Today, he contacted Equallogic support, and together properly configured the Equallogic's support for VSS. Notably, enabling VSS access, and setting access permissions from "Volume Only" to "Volumes and Snapshots". That cleared up the error below:

In addition, the Host Integration Toolkit was upgraded to 4.7. After that was done, setting the snapshot type back to "auto" was successful, and performance is quite good, with the 1Gbps Hyper-V host NIC acting as the bottleneck for the backups.

Watching in the Equallogic management console, you can clearly see the snapshots being created at the array level during backups now.
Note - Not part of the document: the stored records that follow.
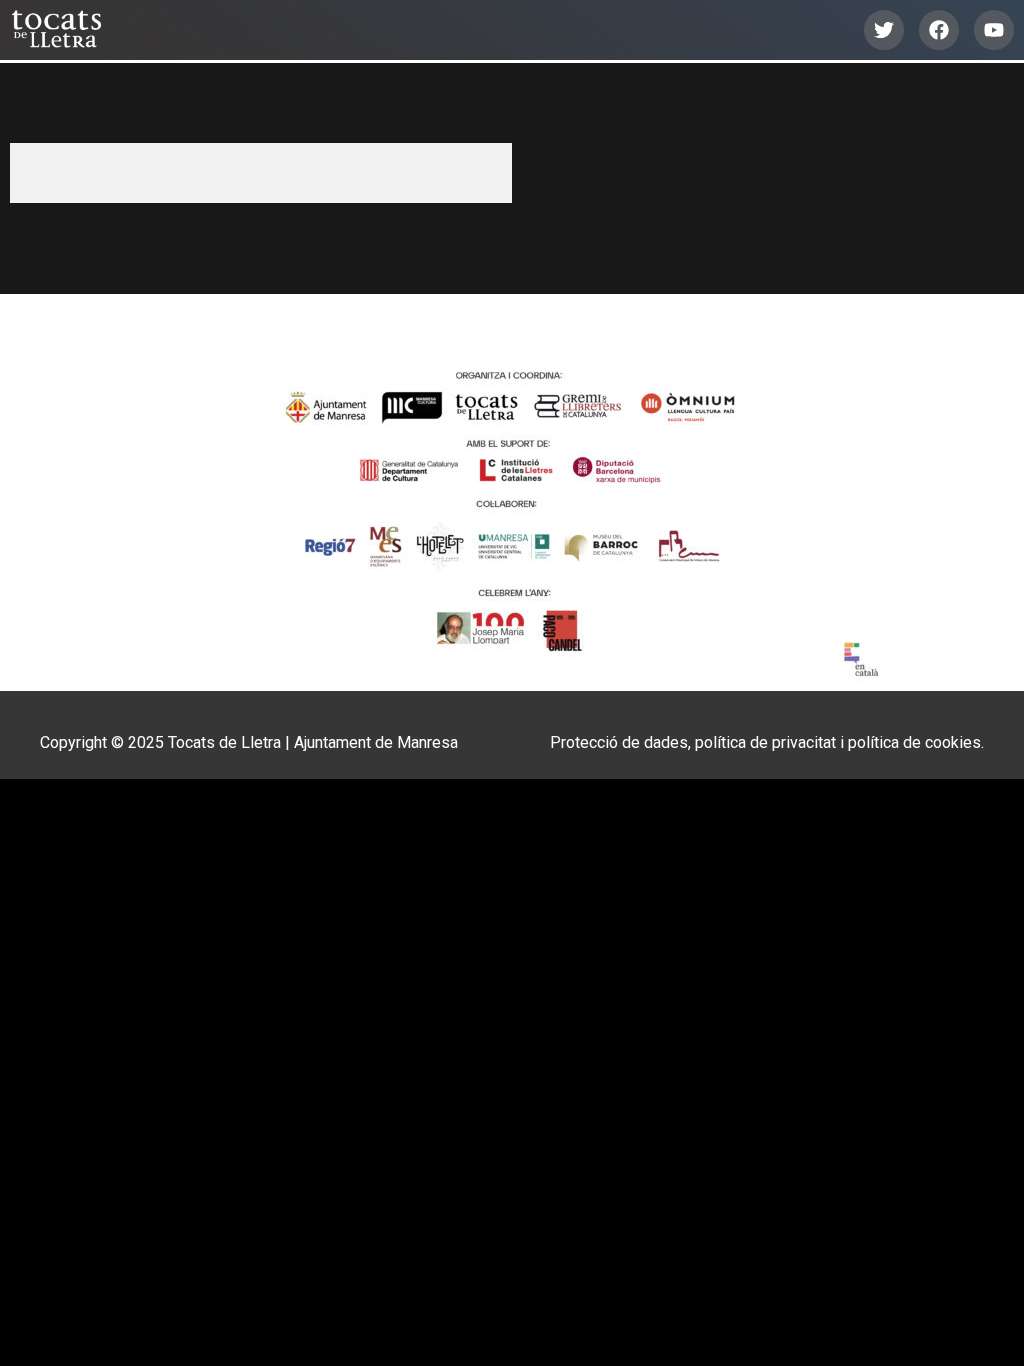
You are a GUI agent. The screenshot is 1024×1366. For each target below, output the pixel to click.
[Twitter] (884, 30)
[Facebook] (939, 30)
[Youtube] (994, 30)
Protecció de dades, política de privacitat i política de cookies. (767, 742)
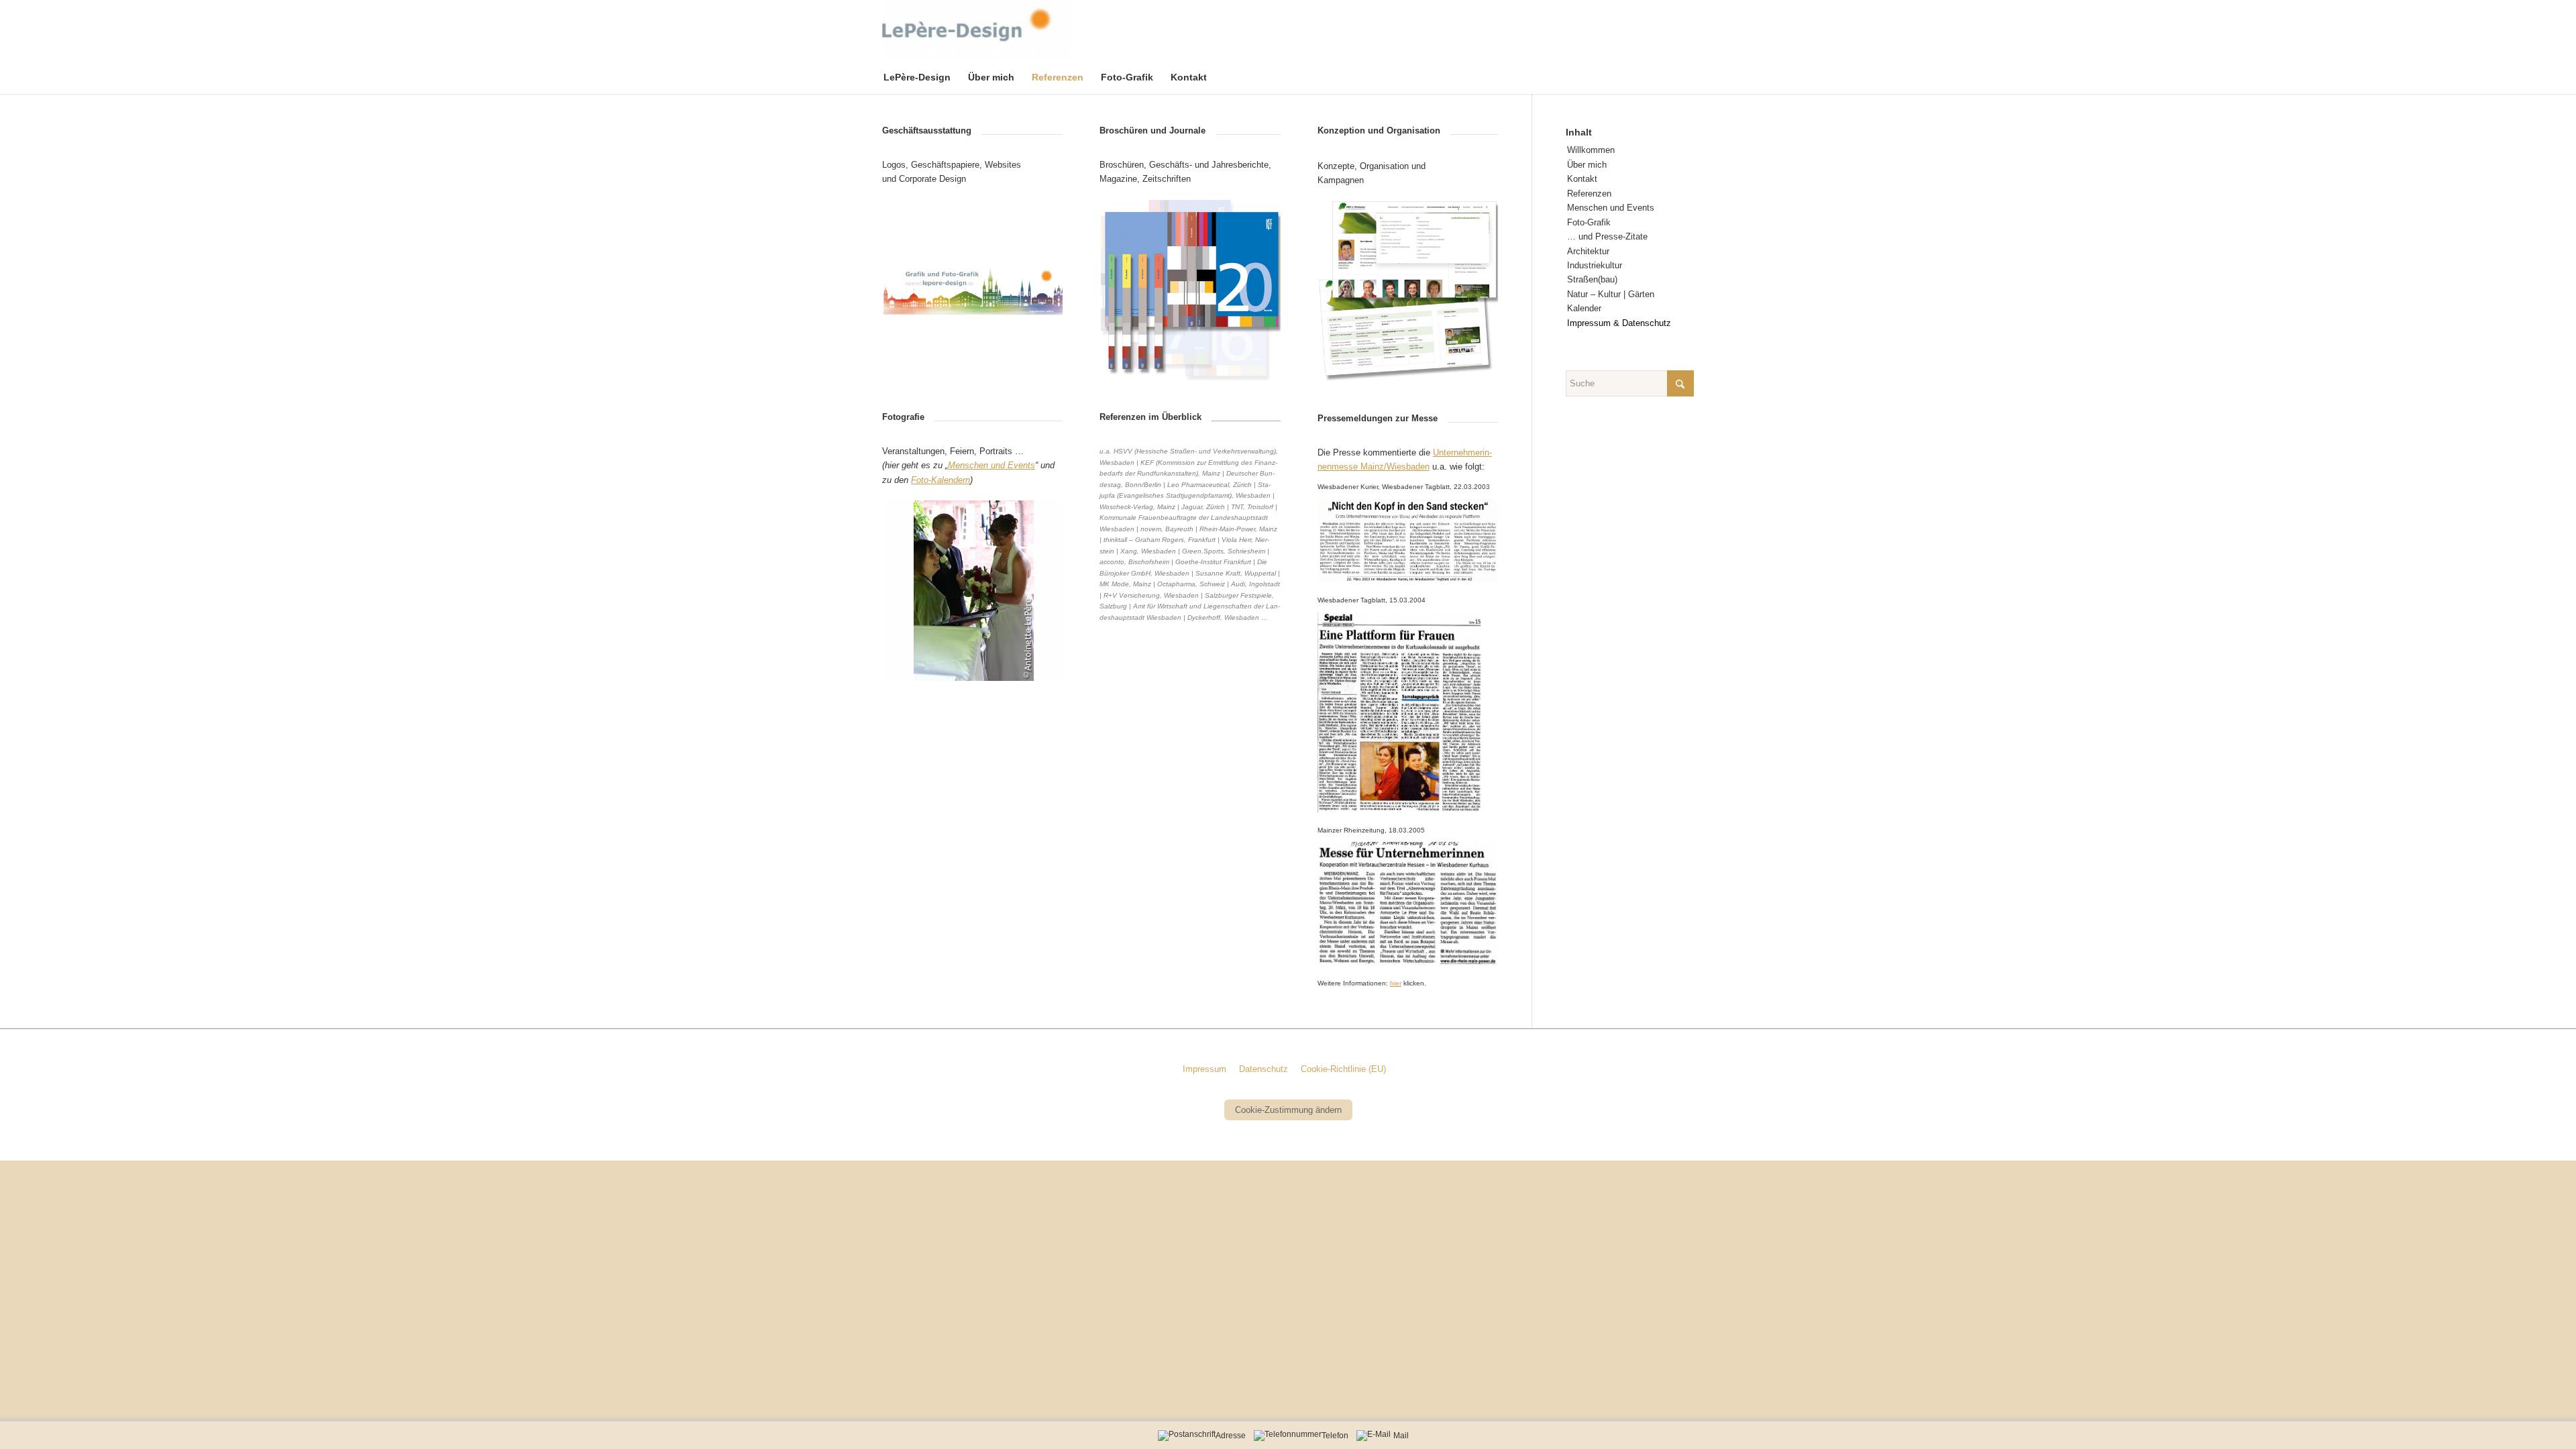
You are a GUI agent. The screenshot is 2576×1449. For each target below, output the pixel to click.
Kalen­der (1584, 308)
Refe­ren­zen (1589, 194)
I thought I'd post this, as administering vSphere on Equallogic, I would not have expected the array to get itself involved in backup operations unless explicitly configured, but apparently it does for Hyper-V deployed against Equallogic, at least when using NetBackup 7.6.0.2 with the snapshot provider type set to auto.

I had an older Equallogic PS6000E SAN, configured for RAID 6 that was attached to a couple of vSphere hosts. Being comprised of a bunch of 1TB 7200 RPM SATA disks, it wasn't exactly built for performance and I would often see it top out on IOPS for long periods of time in SAN HQ. After a bit of shuffling in our other datacenter, I freed up a PS6000XV SAN (600GB 15,000 RPM disks, in RAID 10) and decided to add it to the same pool in order to utilize the auto-tiering capabilities and boost performance of the SATA SAN. My problems with IOPS were solved, but read latency remained stubbornly high. As I spent more time looking at the graphs, I realized that, strangely, the latency was highest when the IOPS were lowest, which is the opposite of what you'd expect. Shouldn't requests be answered faster when there is less work to do?

I did a bit of Googling, and decided to re-read the Best Practices for VMware guide for Dell's Equallogic storage. Buried inside there are two very helpful tips, that I don't remember being there years ago when I set up those SANs for the first time.

The important bits are found on pages 9-11. The section on Delayed ACK describes EXACTLY what I was seeing, so I disabled it, and Large Receive Offload (LRO) for good measure. Note that this will require a reboot of your hosts, but that's what we have vMotion for, right?

As you can see in the graphs below, the improvements in my read latency were pretty stunning and instant. If you are experiencing high latency during periods of relatively low IOPS with your Equallogic SANs, then definitely give this a try.